> [TASK INSTRUCTIONS]
What lines of the data below hold the string "Registration"? Copy each one.

> [MATERIAL PROVIDED]
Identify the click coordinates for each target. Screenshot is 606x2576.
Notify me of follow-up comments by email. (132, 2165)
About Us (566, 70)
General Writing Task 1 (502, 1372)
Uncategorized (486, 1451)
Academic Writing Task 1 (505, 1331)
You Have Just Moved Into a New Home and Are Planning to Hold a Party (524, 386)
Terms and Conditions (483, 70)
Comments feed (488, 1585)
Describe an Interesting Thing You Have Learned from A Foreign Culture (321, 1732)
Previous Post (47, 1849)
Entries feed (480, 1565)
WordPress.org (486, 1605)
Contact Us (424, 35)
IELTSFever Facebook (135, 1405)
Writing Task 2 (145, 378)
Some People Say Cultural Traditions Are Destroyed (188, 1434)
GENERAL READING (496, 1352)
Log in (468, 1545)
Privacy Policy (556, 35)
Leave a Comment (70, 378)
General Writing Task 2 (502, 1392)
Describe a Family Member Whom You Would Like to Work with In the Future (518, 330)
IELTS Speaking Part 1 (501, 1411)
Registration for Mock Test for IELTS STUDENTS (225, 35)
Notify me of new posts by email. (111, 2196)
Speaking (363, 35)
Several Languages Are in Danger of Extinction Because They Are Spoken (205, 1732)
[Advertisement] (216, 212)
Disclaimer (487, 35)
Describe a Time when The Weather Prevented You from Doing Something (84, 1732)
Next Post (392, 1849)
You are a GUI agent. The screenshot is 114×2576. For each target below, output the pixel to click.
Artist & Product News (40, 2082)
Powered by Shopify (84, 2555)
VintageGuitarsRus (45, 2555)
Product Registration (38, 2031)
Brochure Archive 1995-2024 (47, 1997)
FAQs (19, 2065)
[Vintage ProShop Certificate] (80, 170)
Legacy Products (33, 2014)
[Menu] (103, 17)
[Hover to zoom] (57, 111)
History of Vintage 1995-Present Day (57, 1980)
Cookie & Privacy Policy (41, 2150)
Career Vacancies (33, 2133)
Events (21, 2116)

> [REPLY TO THE TASK]
Registration for Mock Test for IELTS STUDENTS (225, 35)
Product Registration (38, 2031)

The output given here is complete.